** Supplied records **
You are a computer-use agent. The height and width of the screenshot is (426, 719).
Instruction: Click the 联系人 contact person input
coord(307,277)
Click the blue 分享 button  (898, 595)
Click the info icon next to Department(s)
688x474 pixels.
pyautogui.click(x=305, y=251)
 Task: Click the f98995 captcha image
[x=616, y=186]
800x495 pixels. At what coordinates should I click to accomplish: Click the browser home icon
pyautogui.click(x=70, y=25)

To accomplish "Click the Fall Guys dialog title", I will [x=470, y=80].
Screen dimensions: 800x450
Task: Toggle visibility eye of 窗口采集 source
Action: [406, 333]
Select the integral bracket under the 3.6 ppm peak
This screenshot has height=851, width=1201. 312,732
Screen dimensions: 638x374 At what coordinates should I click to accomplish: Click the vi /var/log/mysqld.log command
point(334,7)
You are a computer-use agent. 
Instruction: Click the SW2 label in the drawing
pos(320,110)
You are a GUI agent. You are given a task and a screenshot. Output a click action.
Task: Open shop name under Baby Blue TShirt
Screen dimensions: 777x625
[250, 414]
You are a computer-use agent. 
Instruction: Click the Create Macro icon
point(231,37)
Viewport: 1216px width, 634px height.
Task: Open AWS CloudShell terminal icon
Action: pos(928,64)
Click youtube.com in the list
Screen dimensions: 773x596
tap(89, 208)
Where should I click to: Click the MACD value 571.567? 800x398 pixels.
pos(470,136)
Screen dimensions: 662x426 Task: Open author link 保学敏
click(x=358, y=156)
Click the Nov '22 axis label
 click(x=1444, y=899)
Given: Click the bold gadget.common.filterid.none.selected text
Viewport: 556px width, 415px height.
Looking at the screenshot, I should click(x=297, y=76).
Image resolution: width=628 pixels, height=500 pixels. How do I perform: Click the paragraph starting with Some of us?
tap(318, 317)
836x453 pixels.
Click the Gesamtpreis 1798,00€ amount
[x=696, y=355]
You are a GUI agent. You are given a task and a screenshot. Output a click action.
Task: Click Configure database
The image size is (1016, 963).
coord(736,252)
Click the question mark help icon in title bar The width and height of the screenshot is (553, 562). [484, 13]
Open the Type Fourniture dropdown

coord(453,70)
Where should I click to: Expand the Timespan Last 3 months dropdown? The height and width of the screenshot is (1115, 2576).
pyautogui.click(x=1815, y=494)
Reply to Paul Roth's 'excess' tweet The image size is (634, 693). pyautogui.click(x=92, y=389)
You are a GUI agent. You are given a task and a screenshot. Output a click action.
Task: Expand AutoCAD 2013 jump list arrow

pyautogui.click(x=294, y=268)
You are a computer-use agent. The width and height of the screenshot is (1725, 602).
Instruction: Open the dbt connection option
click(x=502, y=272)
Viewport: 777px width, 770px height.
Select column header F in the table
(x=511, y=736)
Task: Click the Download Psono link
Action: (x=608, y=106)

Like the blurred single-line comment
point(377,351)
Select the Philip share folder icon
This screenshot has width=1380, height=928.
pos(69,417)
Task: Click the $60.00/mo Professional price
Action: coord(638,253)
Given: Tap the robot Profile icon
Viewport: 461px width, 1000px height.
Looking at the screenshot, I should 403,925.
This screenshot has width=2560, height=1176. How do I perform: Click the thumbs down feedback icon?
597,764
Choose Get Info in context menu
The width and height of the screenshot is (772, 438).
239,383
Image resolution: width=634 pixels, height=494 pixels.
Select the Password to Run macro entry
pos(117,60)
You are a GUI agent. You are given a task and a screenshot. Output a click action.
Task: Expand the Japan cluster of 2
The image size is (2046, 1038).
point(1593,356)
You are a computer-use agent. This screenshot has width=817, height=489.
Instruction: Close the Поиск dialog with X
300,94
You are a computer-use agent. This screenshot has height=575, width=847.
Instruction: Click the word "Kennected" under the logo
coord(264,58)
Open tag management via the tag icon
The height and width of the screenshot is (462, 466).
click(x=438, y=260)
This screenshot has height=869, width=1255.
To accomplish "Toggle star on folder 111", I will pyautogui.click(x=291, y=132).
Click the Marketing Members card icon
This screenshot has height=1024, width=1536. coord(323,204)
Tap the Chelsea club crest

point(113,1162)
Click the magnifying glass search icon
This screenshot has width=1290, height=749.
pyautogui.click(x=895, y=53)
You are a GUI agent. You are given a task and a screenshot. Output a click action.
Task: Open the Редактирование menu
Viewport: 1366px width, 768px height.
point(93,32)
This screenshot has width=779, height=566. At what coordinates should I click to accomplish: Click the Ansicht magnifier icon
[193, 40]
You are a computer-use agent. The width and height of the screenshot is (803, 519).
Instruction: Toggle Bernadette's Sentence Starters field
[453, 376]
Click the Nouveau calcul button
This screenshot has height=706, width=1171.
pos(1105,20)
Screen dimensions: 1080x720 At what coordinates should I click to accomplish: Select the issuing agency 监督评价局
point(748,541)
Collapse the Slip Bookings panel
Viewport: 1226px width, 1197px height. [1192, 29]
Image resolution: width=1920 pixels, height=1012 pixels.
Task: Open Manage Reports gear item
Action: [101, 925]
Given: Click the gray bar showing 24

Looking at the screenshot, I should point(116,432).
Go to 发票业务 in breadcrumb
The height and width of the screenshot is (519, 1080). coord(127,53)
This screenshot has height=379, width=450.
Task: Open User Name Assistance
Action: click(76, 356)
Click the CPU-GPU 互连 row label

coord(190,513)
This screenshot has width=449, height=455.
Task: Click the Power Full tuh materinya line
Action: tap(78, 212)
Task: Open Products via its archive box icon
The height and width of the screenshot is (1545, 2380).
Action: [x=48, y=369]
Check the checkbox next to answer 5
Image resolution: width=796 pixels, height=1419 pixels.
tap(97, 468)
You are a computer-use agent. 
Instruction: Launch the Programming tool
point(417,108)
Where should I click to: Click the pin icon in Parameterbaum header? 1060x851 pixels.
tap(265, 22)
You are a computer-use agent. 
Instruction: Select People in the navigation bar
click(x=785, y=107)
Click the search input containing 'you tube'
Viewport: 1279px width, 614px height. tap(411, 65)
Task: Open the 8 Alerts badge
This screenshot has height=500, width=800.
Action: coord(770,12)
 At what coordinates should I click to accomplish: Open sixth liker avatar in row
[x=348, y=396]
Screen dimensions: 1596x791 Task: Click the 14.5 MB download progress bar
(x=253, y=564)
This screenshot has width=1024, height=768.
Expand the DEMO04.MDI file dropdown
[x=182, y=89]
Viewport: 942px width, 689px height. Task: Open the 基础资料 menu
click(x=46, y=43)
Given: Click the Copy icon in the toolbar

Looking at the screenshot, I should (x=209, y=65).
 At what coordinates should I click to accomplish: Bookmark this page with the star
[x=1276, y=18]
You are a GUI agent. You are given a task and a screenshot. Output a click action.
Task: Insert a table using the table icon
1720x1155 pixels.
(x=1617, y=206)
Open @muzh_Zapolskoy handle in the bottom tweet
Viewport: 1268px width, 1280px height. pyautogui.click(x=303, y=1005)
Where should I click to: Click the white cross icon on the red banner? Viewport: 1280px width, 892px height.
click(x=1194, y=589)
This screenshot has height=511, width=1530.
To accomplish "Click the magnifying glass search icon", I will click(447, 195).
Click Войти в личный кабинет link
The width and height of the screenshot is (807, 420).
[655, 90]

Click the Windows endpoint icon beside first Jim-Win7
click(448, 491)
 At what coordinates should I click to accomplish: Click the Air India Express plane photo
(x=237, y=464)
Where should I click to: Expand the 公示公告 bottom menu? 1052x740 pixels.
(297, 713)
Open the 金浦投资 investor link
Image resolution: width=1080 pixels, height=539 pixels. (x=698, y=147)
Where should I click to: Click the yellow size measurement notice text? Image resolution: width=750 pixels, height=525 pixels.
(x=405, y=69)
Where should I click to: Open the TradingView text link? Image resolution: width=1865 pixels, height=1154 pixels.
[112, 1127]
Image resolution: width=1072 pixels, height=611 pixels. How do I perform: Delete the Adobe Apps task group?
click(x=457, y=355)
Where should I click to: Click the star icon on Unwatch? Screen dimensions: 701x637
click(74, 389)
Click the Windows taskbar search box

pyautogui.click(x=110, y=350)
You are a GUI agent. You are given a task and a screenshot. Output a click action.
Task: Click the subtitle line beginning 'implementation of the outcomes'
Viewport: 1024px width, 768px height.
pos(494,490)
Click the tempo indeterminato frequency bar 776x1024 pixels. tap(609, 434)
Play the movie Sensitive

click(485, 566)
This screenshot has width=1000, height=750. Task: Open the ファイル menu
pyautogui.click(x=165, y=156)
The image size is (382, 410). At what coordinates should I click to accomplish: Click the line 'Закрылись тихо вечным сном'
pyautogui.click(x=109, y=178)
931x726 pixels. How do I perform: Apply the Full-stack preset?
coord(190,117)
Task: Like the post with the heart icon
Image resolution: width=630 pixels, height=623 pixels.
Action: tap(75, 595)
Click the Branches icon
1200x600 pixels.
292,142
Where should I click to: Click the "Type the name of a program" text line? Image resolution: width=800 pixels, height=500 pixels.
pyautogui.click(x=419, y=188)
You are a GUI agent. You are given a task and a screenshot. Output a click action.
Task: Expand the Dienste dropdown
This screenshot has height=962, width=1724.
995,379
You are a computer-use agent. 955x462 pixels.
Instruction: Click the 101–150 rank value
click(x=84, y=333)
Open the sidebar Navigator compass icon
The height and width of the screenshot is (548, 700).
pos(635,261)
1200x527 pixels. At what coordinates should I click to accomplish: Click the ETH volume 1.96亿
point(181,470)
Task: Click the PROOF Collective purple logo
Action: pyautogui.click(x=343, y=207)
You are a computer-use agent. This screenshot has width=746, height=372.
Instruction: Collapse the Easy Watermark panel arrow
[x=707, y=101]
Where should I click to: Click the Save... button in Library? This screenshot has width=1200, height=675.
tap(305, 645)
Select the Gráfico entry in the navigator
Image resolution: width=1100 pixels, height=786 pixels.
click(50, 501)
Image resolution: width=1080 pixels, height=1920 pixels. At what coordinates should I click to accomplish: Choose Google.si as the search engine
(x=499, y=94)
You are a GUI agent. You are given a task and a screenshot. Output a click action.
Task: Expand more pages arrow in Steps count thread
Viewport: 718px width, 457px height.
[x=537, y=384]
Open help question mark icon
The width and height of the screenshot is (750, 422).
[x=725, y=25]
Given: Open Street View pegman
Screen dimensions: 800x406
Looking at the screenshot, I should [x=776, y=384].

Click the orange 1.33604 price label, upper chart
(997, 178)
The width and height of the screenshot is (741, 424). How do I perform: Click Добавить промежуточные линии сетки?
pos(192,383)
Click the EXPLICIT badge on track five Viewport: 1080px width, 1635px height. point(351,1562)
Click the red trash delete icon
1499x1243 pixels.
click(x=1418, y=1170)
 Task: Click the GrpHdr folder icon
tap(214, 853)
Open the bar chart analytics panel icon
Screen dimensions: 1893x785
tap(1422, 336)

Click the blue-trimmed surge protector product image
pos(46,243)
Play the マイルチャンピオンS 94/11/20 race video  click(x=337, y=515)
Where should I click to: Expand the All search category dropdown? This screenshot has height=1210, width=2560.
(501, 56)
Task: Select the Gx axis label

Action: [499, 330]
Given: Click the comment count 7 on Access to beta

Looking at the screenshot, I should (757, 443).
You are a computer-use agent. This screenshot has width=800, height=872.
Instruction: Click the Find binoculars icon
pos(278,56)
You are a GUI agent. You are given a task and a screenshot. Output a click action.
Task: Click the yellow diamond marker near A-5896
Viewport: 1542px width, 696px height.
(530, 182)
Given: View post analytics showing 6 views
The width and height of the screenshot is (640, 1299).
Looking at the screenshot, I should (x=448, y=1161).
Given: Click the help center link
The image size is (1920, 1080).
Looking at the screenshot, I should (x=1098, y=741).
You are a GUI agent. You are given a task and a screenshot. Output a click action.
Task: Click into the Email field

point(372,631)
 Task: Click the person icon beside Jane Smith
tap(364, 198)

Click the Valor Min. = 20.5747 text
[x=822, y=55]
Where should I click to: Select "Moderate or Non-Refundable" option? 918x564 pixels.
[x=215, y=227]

** Required action **
The entries above hold a line with "Click the question" and a later line with "Open tag management via the tag icon". Write out exactly those lines and all lines between, nothing more.

** Solved problem **
Click the question mark help icon in title bar The width and height of the screenshot is (553, 562). [484, 13]
Open the Type Fourniture dropdown

coord(453,70)
Where should I click to: Expand the Timespan Last 3 months dropdown? The height and width of the screenshot is (1115, 2576).
pyautogui.click(x=1815, y=494)
Reply to Paul Roth's 'excess' tweet The image size is (634, 693). pyautogui.click(x=92, y=389)
You are a GUI agent. You are given a task and a screenshot. Output a click action.
Task: Expand AutoCAD 2013 jump list arrow

pyautogui.click(x=294, y=268)
You are a computer-use agent. The width and height of the screenshot is (1725, 602).
Instruction: Open the dbt connection option
click(x=502, y=272)
Viewport: 777px width, 770px height.
Select column header F in the table
(x=511, y=736)
Task: Click the Download Psono link
Action: (x=608, y=106)

Like the blurred single-line comment
point(377,351)
Select the Philip share folder icon
This screenshot has width=1380, height=928.
pos(69,417)
Task: Click the $60.00/mo Professional price
Action: coord(638,253)
Given: Tap the robot Profile icon
Viewport: 461px width, 1000px height.
Looking at the screenshot, I should 403,925.
This screenshot has width=2560, height=1176. How do I perform: Click the thumbs down feedback icon?
597,764
Choose Get Info in context menu
The width and height of the screenshot is (772, 438).
239,383
Image resolution: width=634 pixels, height=494 pixels.
Select the Password to Run macro entry
pos(117,60)
You are a GUI agent. You are given a task and a screenshot. Output a click action.
Task: Expand the Japan cluster of 2
The image size is (2046, 1038).
point(1593,356)
You are a computer-use agent. This screenshot has width=817, height=489.
Instruction: Close the Поиск dialog with X
300,94
You are a computer-use agent. This screenshot has height=575, width=847.
Instruction: Click the word "Kennected" under the logo
coord(264,58)
Open tag management via the tag icon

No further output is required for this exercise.